###The Importance of Engaging Your Core in Exercise
A common New Year’s resolution is to exercise more, but knowing where to start can be overwhelming. Many people opt for fitness classes, personal trainers, or home workouts. Regardless of the method, one phrase that often comes up in training is “engage your core.” Engaging your core is crucial for achieving any fitness goal, as it helps you become physically stronger, improves your running ability, and enhances your performance in sports, according to Jahkeen Washington, a strength coach and owner of Harlem Kettlebell Club in New York. Additionally, training the core has benefits outside of the gym, such as improving stability and reducing the risk of fall-related injuries.
Knowing which muscles to use is the first step in properly activating your core. While many people associate a strong core with visible abs, it’s important to note that abdominal muscles are just one part of core strength. Washington explains that a person can have visible abs without a strong core, and vice versa. The core also includes muscles in the back and pelvic floor, which support the spine and stabilize the trunk. Having a strong core allows for rotation and twisting of the torso, providing the force needed to return to an upright position after bending over.
Contrary to popular belief, engaging your core does not involve sucking in your belly. In fact, this can weaken the core and lead to chronic pain and tension in the back and neck. Instead, proper core engagement involves a bracing action, which can be felt when the stomach pulls back in during exhalation. It’s important to prioritize core work in every workout, starting with breathwork exercises to become familiar with core activation. Visualization can also be helpful in learning how to activate the core, such as imagining being a boxer about to get punched in the stomach and absorbing the blow by keeping the body stiff and abdominals tense.

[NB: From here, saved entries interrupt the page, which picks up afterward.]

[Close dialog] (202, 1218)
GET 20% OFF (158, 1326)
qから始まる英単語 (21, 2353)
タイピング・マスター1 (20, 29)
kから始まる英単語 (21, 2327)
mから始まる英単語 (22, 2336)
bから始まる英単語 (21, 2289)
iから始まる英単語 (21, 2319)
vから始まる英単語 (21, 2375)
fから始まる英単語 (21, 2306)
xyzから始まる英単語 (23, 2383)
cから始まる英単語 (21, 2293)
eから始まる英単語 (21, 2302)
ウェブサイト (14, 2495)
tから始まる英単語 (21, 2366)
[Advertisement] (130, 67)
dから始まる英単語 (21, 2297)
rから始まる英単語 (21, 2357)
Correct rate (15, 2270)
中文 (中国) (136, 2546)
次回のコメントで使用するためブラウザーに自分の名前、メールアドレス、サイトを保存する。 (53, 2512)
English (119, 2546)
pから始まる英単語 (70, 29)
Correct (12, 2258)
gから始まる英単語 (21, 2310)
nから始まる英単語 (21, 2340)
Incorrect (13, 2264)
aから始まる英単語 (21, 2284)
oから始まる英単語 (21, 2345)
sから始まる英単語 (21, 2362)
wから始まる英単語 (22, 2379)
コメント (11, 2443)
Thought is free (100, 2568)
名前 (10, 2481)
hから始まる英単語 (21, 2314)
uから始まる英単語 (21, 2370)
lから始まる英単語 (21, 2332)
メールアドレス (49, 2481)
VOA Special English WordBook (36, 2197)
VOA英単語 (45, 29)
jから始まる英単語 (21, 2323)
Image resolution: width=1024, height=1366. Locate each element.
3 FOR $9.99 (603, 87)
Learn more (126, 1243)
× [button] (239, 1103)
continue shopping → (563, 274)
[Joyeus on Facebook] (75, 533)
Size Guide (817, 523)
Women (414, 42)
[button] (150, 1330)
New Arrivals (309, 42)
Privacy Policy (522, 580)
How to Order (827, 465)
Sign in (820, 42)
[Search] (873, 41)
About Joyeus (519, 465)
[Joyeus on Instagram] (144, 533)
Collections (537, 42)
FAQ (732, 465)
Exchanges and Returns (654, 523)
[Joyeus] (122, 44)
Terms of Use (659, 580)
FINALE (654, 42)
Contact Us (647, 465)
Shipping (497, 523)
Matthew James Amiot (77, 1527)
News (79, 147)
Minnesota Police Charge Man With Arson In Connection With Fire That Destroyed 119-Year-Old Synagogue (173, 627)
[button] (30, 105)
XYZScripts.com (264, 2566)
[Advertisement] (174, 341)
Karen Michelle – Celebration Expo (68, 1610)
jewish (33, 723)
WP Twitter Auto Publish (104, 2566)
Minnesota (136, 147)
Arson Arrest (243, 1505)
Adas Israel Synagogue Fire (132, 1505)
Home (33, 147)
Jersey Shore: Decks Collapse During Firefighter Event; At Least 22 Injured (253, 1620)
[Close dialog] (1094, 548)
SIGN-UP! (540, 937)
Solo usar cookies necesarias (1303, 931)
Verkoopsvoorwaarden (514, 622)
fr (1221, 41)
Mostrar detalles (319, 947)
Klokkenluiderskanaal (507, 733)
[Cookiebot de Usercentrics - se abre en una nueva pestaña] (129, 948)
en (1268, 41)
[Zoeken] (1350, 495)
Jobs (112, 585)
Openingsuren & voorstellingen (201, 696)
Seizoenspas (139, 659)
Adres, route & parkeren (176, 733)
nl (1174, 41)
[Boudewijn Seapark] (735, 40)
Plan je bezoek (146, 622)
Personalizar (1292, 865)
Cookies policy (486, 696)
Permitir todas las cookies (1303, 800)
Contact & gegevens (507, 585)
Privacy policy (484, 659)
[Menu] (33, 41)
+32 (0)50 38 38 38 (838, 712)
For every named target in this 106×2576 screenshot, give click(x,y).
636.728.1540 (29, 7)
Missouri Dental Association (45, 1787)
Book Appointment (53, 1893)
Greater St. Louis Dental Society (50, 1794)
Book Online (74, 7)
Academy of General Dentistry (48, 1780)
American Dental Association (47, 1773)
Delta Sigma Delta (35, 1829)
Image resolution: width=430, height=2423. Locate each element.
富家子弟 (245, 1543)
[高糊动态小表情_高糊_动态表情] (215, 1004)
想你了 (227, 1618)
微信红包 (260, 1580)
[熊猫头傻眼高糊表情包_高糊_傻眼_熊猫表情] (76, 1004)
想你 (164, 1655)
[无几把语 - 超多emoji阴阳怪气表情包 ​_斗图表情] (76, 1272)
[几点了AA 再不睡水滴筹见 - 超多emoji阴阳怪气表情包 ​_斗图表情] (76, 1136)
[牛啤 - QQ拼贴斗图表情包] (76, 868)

When it comes to exercises that build core strength, planks are at the top of the list. Planks require individuals to draw their belly buttons in to maintain proper form, making them more effective at activating the core muscles than crunches. To perform a plank, one should have shoulders away from the ears, wrists directly in line with the shoulders, and a neutral spine. Starting with shorter holds and gradually increasing the time spent in a plank is recommended to avoid straining the core.
Another effective exercise for building core strength is the hundred, a Pilates exercise that involves lifting the neck and chest off the mat, extending the arms in front, and lifting the legs off the ground. This exercise is a full-body workout that engages the core muscles. Consistency is key when it comes to seeing results from core exercises. Incorporating one to two core moves in every workout, even if it’s only once a week, can help build strength. For best results, it is recommended to practice core exercises at least three times a week.
In conclusion, engaging your core is vital for achieving fitness goals and improving overall stability. Knowing which muscles to use, avoiding the misconception of sucking in the belly, and incorporating exercises like planks and the hundred can help build core strength. Consistency is key, and with regular training, individuals may start to see results in as little as eight weeks.